En matière d’organisation industrielle, Airbus pourrait bientôt revoir sa copie. Et en particulier en matière d’aérostructures, ces grandes pièces d’avions, telles que les parties de fuselage et de voilure.
Guillaume Faury, le président exécutif de l’avionneur, l’a assuré en début d’année : « Ces activités doivent rester au sein d’Airbus, elles sont au cœur de notre métier. » Une phrase qui constitue une petite révolution.
À la fin des années 2000, l’avionneur avait cherché, sans succès, à prendre ses distances avec cette activité, souhaitant se concentrer sur l’assemblage des avions. Ce qui avait abouti in fine à la création de Stelia en France et de Premium Aerotec en Allemagne.

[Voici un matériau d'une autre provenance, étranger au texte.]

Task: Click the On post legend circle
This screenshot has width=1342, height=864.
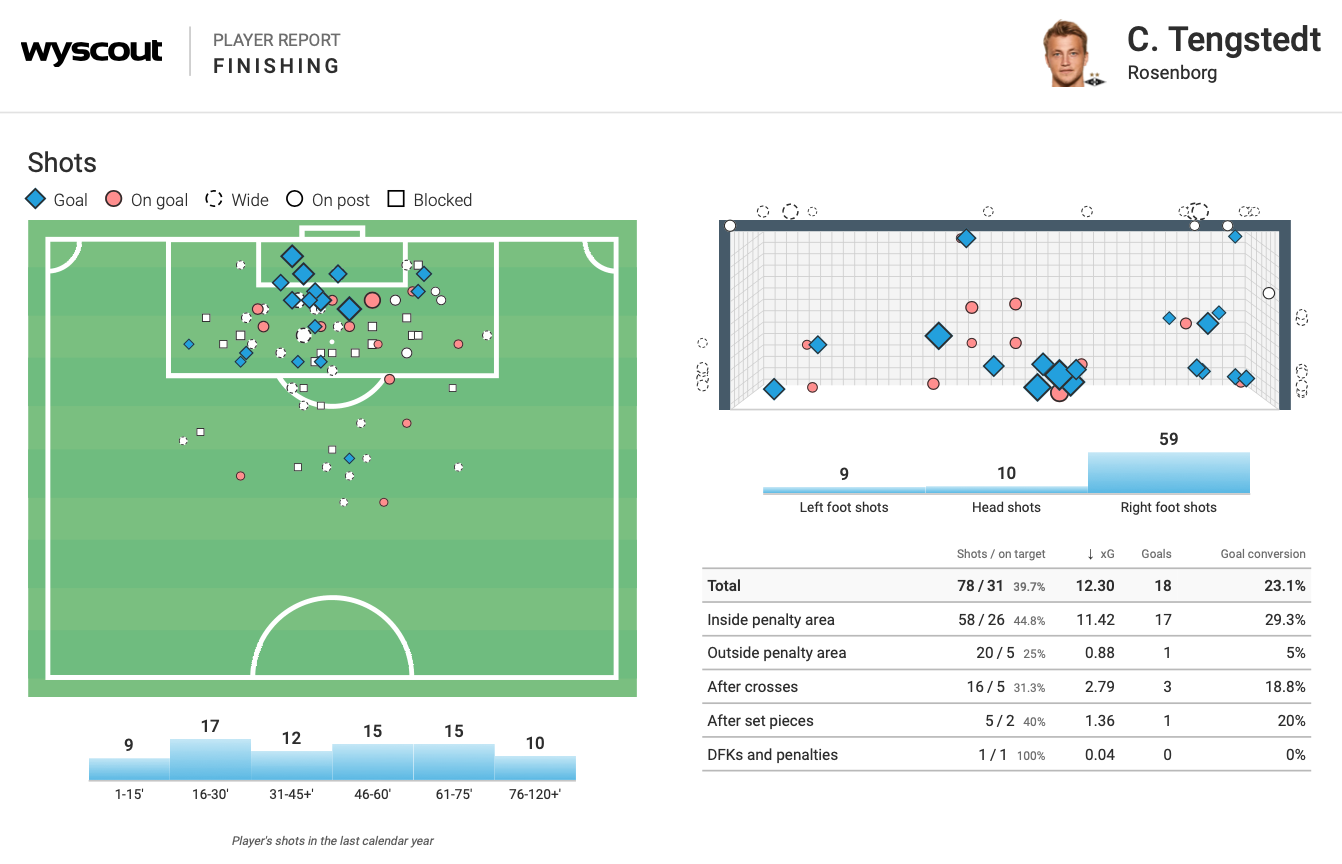Action: click(294, 199)
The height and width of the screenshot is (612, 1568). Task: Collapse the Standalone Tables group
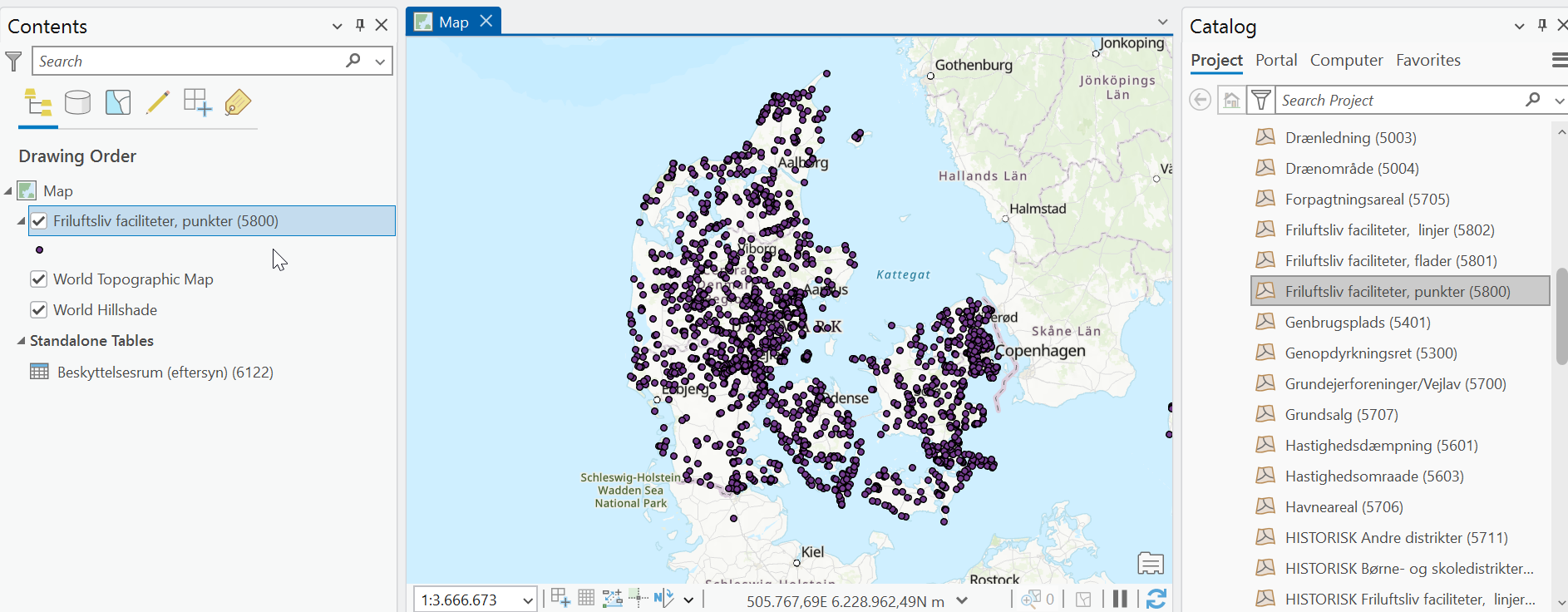(x=21, y=341)
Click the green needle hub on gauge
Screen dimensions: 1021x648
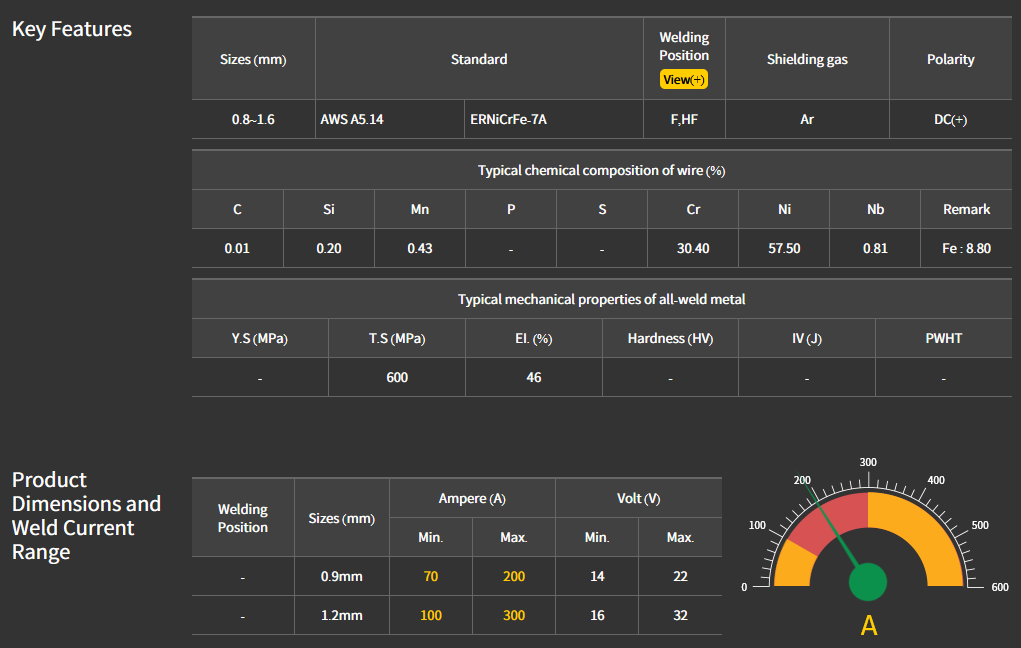[x=868, y=582]
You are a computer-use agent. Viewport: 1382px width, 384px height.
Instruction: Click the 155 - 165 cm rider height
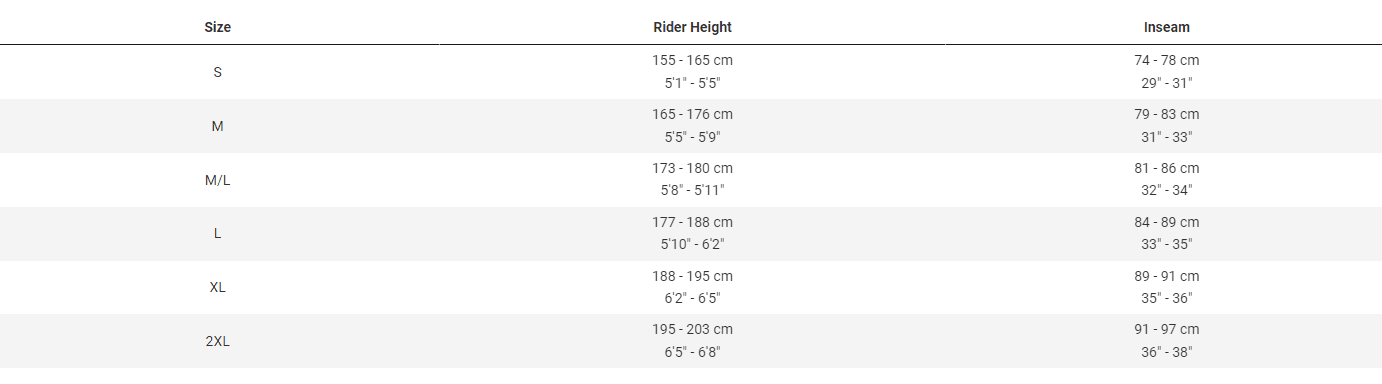tap(692, 60)
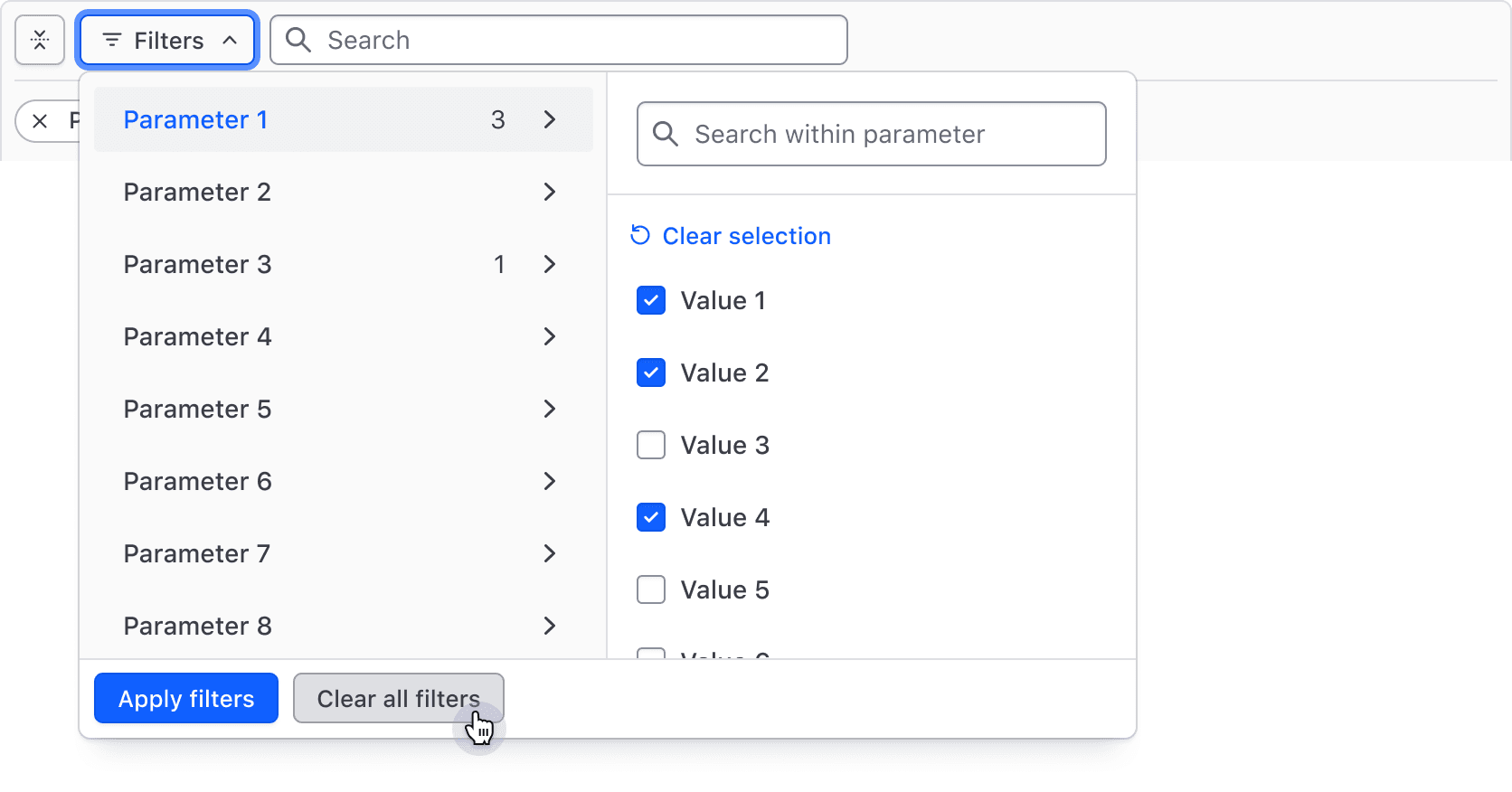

Mais ce schéma pourrait bien voler en éclats. Airbus compte-t-il les fusionner ou même assurer des opérations de consolidation avec d’autres acteurs ? L’heure est en tout cas à une réappropriation de ce segment. D’abord parce que la crise actuelle a souligné encore davantage sa fragmentation et son manque de compétitivité. Mais surtout parce que les architectures des futurs avions nécessiteront une bien plus grande intégration entre les différents éléments des appareils pour améliorer leur aérodynamisme.
Dernier argument ? Les liens devront être de plus en plus étroits entre les avions et leur système productif. D’où la nécessité pour Airbus de contrôler au plus près les grands sous-ensembles des appareils.